Yorkshire Times
A Voice of the Free Press
Steve Whitaker
Literary Editor
10:56 AM 28th January 2024

Poem Of The Week: The NUM By Sarah Wimbush


I am here
in your breast pocket,

the size of a bus pass
and the Magna Carta –

been sacked for
been starved for.

My foundations
are federations,

old as the moon
and lassoed to oceans.

You may smash me
between coal imports

and blackcoats
and turncoats,

but I will resolve,
shall gather

in the sediment
to re-emerge as bedrock.

The narrator of Sarah Wimbush’s fine poem of resolve, and the deep consanguineous undertow that makes of the idea of community something aeonically enduring, is a humble union card. The membership pass that came to be the hard-earned symbol of the end of an era is as resilient and durable as the sedimentary rock that supports so many coal faces.
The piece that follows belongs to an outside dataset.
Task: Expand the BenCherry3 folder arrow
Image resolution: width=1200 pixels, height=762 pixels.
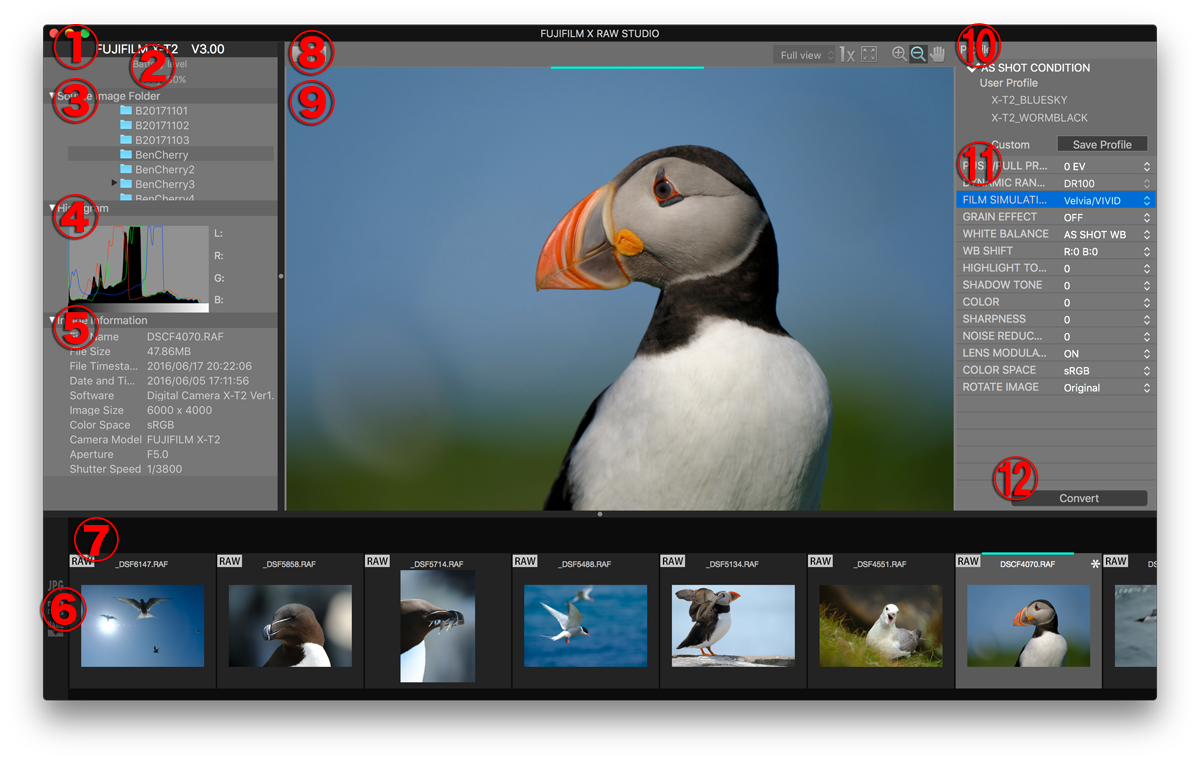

Written as part of a collection of poems to commemorate the defining conflict of a time of division, ‘The NUM’s’ direct, polemical lines amount to an elegy. Whilst Wimbush’s tone is defiant – her own family background, embedded as it is in the mines, underwrites the partisan sentiment – forty years of hindsight confer irony on a cause now lost, on flattened pitheads and coal imports in a time of irreversible climate change.

But the symbol of unity remains: the narrator’s language is unbreakable, the confederation of memory inviolate - a confraternal breaking of moulds as palpable as the Magna Carta. That the Union-smashers, ‘turncoats’ and scabs continue to provoke resentment is one measure only of a profound sense of affiliation.

‘The NUM’ is taken from Strike, published by Stairwell Books (2024) and is reproduced here with the kind permission of the publisher.